Targeting glutamine metabolism enhances tumor specific immunity by inhibiting the generation of MDSCs and reprogramming tumor associated macrophages

Myeloid cells comprise a major component of the Tumor Microenvironment (TME) promoting tumor growth and immune evasion. By employing a novel small molecule inhibitor of glutamine metabolism not only were we able to inhibit tumor growth but we markedly inhibited the generation and recruitment of Myeloid Derived Suppressor Cells (MDSC). Targeting tumor glutamine metabolism led to a decrease in CSF-3 and hence recruitment of MDSC as well immunogenic cell death leading to an increase in inflammatory Tumor Associated Macrophages (TAMs).
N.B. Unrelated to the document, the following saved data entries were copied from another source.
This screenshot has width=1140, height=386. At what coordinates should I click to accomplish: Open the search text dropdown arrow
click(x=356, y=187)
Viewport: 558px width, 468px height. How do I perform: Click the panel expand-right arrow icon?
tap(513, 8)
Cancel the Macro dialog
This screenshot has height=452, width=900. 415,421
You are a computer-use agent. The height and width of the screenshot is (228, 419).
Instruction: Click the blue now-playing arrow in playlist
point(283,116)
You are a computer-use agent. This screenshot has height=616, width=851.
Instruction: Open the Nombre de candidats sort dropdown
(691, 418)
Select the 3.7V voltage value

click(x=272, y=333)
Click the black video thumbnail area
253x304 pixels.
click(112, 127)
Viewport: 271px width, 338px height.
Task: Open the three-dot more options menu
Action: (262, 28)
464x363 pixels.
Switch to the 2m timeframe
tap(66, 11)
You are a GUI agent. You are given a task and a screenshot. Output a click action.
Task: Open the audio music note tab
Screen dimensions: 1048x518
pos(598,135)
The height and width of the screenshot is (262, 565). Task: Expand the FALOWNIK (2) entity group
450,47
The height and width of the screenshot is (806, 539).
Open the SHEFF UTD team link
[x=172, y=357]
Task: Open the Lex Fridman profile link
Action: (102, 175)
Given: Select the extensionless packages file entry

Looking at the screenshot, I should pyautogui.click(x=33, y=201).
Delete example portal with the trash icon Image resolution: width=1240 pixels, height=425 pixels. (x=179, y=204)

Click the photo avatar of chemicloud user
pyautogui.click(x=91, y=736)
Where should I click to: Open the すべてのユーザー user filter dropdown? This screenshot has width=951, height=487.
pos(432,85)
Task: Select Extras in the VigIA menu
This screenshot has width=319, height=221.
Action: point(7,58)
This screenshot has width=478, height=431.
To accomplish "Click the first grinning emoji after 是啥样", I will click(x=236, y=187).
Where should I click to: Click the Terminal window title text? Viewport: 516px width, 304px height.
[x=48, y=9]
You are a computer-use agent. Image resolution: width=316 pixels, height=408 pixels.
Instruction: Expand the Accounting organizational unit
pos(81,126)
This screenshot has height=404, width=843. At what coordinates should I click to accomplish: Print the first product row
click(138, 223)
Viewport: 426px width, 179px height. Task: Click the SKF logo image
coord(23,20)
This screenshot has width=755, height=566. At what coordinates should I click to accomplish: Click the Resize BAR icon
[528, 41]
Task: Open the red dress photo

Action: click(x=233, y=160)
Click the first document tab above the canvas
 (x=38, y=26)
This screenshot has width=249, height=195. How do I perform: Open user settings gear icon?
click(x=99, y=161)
Alternatively, inhibiting glutamine metabolism of the MDSC themselves led to activation induced cell death and conversion of MDSC to inflammatory macrophages. Surprisingly, blocking glutamine metabolism also inhibited IDO expression of both the tumor and myeloid derived cells leading to a marked decrease in kynurenine levels. This in turn inhibited the development of metastasis and further enhanced anti-tumor immunity. Indeed, targeting glutamine metabolism rendered checkpoint blockade-resistant tumors susceptible to immunotherapy. Overall, our studies define an intimate interplay between the unique metabolism of tumors and the metabolism of suppressive immune cells.